Find every line of the records that has "icon" and return it.
[Data for the task Boundary: Start]
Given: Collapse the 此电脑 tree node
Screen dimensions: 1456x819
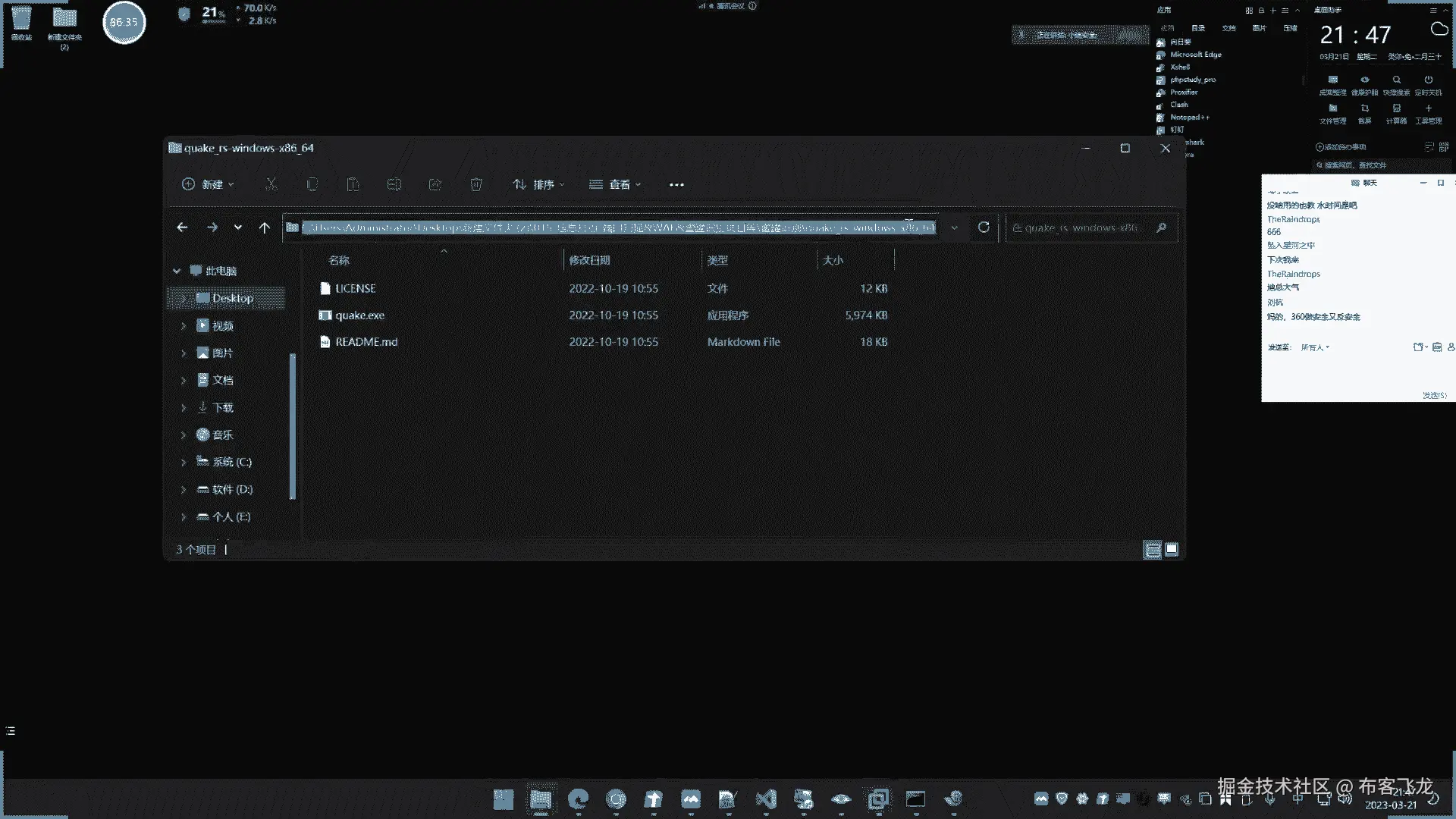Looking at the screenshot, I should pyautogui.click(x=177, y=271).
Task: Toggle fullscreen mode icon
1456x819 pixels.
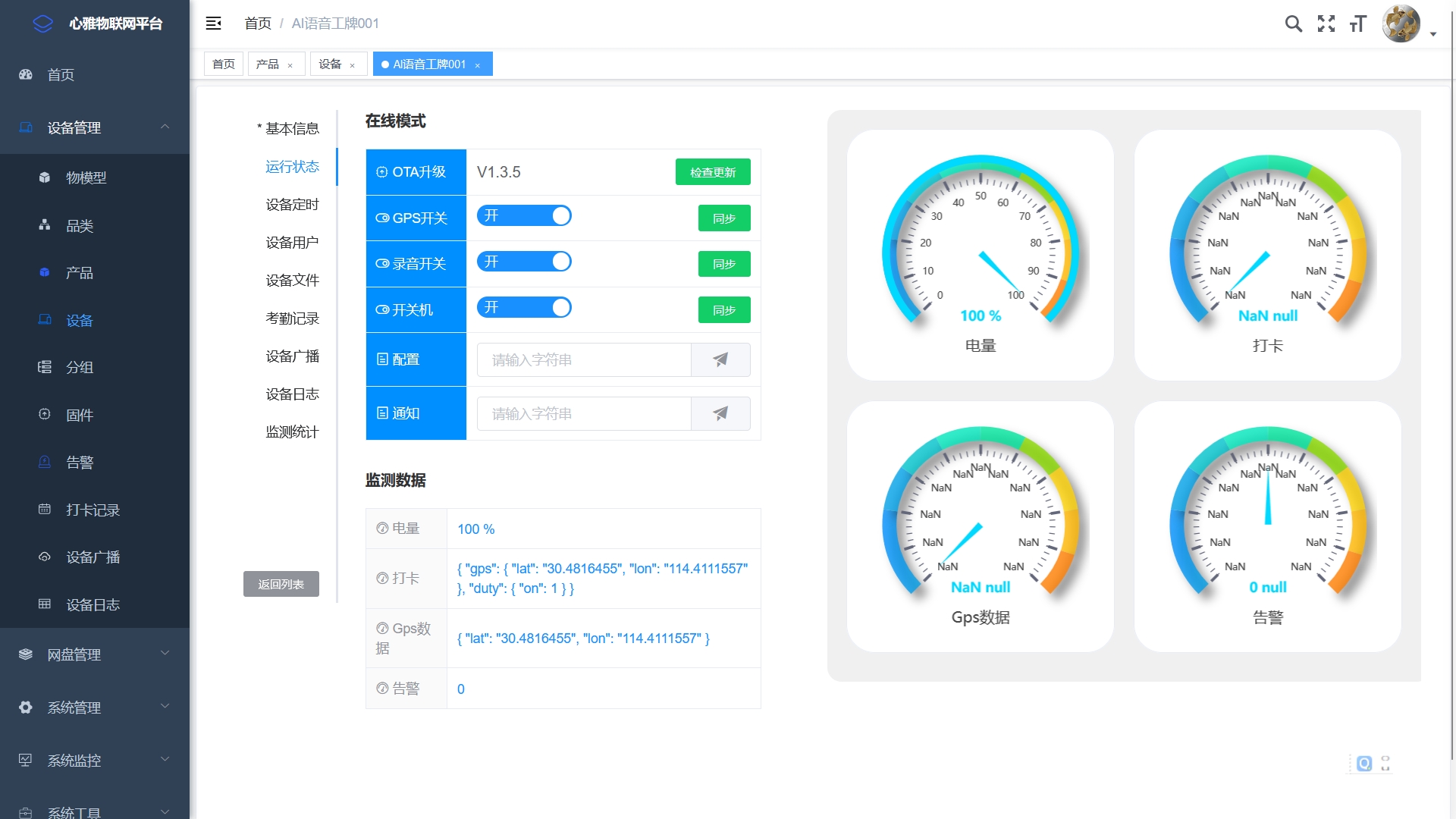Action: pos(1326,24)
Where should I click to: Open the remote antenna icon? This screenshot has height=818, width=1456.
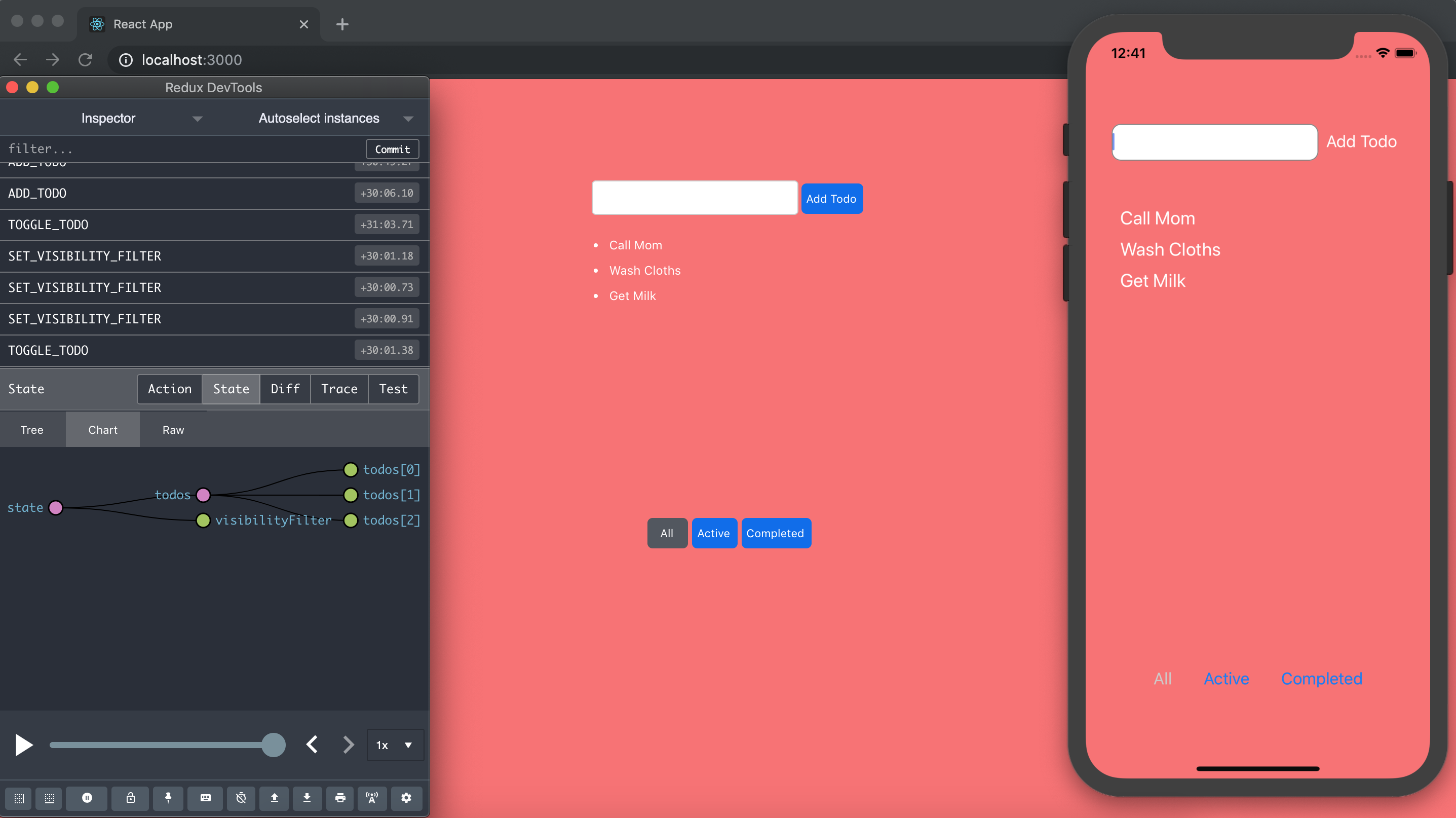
[Data for the task Boundary: End]
Your response:
Task: Toggle fullscreen mode icon
Where should I click to: Open the remote antenna icon? This screenshot has height=818, width=1456.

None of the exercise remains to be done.